EXERCISE DETAILS —
Count the lines in the material below that contain the string "green", where case matters, and reply with only that number.

# start of PROVIDED ENTRIES

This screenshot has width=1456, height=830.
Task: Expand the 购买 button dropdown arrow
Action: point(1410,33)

# end of PROVIDED ENTRIES
# start of PROVIDED ENTRIES

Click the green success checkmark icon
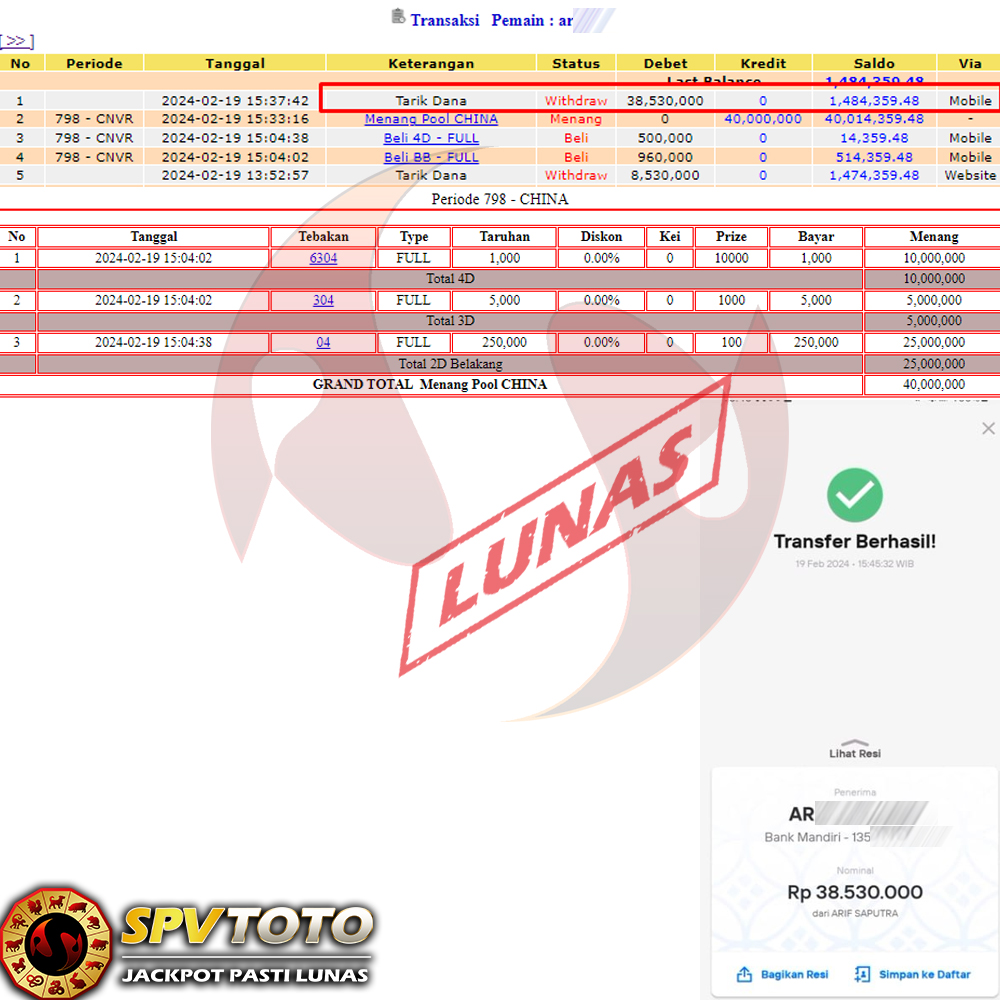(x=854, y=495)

# end of PROVIDED ENTRIES

EXERCISE SOLUTION —
1